* RECORDS

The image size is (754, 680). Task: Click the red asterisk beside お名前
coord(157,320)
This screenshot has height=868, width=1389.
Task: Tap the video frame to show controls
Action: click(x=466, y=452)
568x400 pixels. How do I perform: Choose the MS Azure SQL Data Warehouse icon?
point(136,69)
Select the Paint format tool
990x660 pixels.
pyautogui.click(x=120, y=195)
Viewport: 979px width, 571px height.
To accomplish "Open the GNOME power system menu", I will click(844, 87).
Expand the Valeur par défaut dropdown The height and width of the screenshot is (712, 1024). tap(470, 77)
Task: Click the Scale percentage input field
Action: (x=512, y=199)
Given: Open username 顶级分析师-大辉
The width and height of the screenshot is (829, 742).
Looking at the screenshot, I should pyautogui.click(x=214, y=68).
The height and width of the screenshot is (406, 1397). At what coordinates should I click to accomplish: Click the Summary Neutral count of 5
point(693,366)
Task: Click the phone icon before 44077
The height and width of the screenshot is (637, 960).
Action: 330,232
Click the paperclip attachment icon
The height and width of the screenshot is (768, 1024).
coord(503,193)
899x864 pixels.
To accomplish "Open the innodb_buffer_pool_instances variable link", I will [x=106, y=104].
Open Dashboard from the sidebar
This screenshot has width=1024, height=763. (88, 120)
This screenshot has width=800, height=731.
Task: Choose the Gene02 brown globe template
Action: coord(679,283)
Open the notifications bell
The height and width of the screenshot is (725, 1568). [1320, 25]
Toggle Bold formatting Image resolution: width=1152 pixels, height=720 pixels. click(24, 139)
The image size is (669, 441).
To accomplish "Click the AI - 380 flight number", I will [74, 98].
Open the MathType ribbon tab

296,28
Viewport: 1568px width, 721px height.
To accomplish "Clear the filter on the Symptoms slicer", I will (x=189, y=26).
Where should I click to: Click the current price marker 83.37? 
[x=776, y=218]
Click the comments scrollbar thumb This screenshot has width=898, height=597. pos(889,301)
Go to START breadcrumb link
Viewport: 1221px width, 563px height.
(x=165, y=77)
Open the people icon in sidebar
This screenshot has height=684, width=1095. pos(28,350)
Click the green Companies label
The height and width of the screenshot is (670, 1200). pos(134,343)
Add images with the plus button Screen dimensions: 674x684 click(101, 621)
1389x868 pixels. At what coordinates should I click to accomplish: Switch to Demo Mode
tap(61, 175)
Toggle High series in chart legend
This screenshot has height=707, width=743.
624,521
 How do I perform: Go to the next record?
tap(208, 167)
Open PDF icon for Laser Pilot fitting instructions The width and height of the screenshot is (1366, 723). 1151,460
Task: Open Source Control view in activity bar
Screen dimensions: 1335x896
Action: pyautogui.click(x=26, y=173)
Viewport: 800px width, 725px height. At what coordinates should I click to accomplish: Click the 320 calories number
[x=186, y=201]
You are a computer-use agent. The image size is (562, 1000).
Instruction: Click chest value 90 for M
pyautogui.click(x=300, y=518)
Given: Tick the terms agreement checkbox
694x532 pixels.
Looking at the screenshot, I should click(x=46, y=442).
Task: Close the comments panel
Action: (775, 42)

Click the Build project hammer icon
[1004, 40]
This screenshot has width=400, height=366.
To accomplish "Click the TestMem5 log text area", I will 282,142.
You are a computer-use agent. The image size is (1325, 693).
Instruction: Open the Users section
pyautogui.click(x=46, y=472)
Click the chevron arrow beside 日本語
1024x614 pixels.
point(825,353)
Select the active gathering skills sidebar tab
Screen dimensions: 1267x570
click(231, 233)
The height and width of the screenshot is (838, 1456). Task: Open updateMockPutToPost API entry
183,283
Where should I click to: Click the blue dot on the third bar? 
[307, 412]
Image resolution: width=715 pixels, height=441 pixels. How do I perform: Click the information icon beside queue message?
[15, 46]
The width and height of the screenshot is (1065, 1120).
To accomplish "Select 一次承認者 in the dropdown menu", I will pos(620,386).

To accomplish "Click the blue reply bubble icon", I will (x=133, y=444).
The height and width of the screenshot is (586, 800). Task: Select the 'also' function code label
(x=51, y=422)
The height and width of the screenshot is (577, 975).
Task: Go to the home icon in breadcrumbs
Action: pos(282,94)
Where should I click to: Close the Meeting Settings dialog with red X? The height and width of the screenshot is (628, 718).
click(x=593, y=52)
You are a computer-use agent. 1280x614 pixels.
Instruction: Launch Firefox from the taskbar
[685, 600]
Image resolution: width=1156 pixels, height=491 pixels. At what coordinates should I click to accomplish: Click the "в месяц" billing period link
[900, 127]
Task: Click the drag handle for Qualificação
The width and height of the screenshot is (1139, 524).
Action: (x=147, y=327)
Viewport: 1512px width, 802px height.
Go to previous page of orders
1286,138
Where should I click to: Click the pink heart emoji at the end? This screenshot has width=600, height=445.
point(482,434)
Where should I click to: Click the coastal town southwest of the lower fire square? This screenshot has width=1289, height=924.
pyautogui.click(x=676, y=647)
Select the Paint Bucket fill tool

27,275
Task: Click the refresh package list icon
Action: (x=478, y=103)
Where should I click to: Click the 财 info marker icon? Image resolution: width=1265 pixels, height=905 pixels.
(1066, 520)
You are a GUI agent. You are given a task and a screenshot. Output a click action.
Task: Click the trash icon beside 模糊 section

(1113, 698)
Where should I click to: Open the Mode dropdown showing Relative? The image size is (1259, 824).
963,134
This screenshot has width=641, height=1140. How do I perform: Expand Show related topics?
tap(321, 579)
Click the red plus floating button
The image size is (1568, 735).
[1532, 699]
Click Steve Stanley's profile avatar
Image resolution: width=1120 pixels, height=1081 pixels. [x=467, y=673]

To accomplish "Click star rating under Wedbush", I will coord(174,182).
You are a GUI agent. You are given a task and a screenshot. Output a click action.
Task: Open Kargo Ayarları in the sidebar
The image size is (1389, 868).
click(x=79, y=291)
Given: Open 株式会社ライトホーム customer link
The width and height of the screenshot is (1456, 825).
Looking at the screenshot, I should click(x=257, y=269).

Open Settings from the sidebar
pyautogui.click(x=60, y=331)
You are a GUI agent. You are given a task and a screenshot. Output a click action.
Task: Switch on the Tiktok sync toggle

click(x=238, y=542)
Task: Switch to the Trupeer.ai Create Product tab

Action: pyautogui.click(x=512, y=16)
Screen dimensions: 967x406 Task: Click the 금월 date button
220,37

* GOAL OF THE EXERCISE
Please echo the lines above word for word, starting with the line that contains "568x400 pixels. How" and going on through the line that contains "The height and width of the screenshot is (725, 1568).".

* RESULT FOR THIS EXERCISE
568x400 pixels. How do I perform: Choose the MS Azure SQL Data Warehouse icon?
point(136,69)
Select the Paint format tool
990x660 pixels.
pyautogui.click(x=120, y=195)
Viewport: 979px width, 571px height.
To accomplish "Open the GNOME power system menu", I will click(844, 87).
Expand the Valeur par défaut dropdown The height and width of the screenshot is (712, 1024). tap(470, 77)
Task: Click the Scale percentage input field
Action: (x=512, y=199)
Given: Open username 顶级分析师-大辉
The width and height of the screenshot is (829, 742).
Looking at the screenshot, I should pyautogui.click(x=214, y=68).
The height and width of the screenshot is (406, 1397). At what coordinates should I click to accomplish: Click the Summary Neutral count of 5
point(693,366)
Task: Click the phone icon before 44077
The height and width of the screenshot is (637, 960).
Action: 330,232
Click the paperclip attachment icon
The height and width of the screenshot is (768, 1024).
coord(503,193)
899x864 pixels.
To accomplish "Open the innodb_buffer_pool_instances variable link", I will [x=106, y=104].
Open Dashboard from the sidebar
This screenshot has width=1024, height=763. (88, 120)
This screenshot has width=800, height=731.
Task: Choose the Gene02 brown globe template
Action: coord(679,283)
Open the notifications bell
The height and width of the screenshot is (725, 1568). [1320, 25]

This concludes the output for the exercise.